Was allerdings in der Diskussion allzu gerne untergeht: Männern schlägt ein ähnlicher gesellschaftlicher Widerstand entgegen, wenn sie ihrerseits ihren Platz im Privaten einfordern. Ein Vaterschaftsurlaub, wie er derzeit wieder im Bundesrat für Diskussionen sorgt, wird ihnen von der bürgerlichen Mehrheit im Bundeshaus bis heute verwehrt; das Parlament hat bisher über zwanzig entsprechende Vorstösse bachab geschickt. Männer, die in den Wochen nach der Geburt ihres Kindes nicht zu Hause sein können, finden sich bei dessen Betreuung von Beginn an in der Rolle des hilflosen Assistenten wieder.
Gleichzeitig wird die Mutter in die Rolle der Hausfrau gedrängt. Nicht zuletzt auch wegen der Diskriminierung, die sie gegenüber den Männern auf dem Arbeitsmarkt erleidet, weil die ArbeitgeberInnen in weiblichen Angestellten ein potenzielles Ausfallrisiko erblicken.
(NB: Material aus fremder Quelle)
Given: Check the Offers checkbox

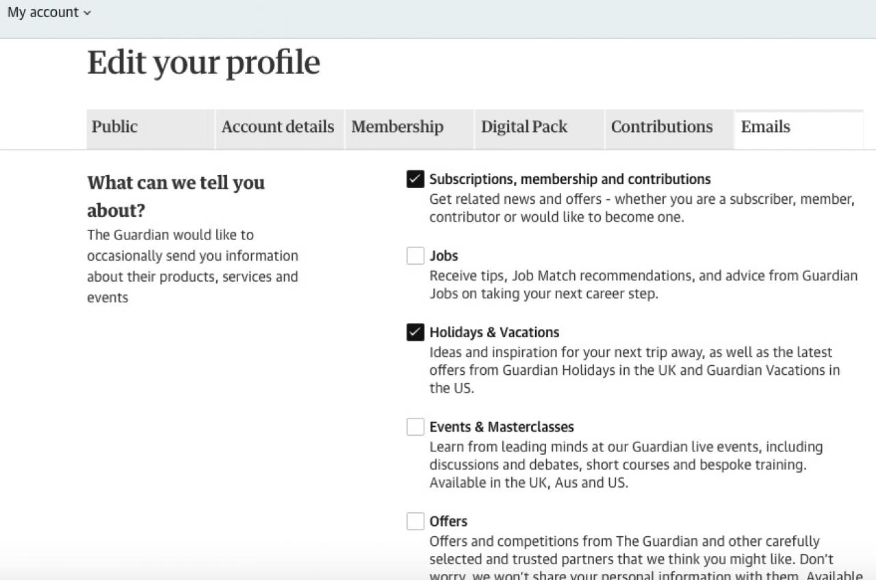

Der herrschende Zeitgeist prägt auch die aktuelle Diskussion um einen Elternurlaub. SP-Sozialminister Alain Berset hat seinen RegierungskollegInnen vor Kurzem einen Bericht über mögliche Modelle eines Vaterschaftsurlaubs vorgelegt; damit ist er einem Postulat der Basler SP-Ständerätin Anita Fetz gefolgt. Doch Grosses hat Bundesrat Berset damit nicht vor. Er will den Bericht lediglich dem Parlament unterbreiten, ohne ein konkretes Anliegen zu formulieren. Der Sozialdemokrat, der das Begehren unterstützt, fürchtet sich vor einer Niederlage: Die BundesrätInnen von FDP, SVP und BDP stehen einem Elternurlaub ablehnend bis skeptisch gegenüber. Unterstützung hat er lediglich von Doris Leuthard (CVP) und Simonetta Sommaruga (SP).
Und dennoch: Von einem 41-jährigen SP-Bundesrat, der drei Kinder aufzieht, würde man sich durchaus eine etwas mutigere Gangart erhoffen.
Der konservative Muff schlägt Männern aber auch im Alltag entgegen: Eben dann, wenn die Inhaberin eines Kinderladens einem jegliche Kompetenz abspricht, über die angemessene Ausstattung eines Kinderwagens zu befinden; oder wenn Frauen einen für die «Hilfe» bei der Kinderbetreuung loben, die man seiner Partnerin leistet, als ob die angebliche Hilfe kein gleichberechtigter «Beitrag» zur Kinderbetreuung wäre. Oder wenn Hebammen einem irgendwelche Kreismodelle skizzieren, in denen der Vater als ferner Satellit um Kind und Mutter kreist.
Die Begründung, wonach die Frau durch das Stillen eine privilegierte Beziehung zum Kind besitzt, ist letztlich nur der angeblich naturgegebene Kern, auf den sich jede konservative Ideologie beruft.
Anders als der Kampf der Frauen, um ihren Platz innerhalb der Öffentlichkeit, hat jener der Männer um ihren Platz im Privaten nie stattgefunden.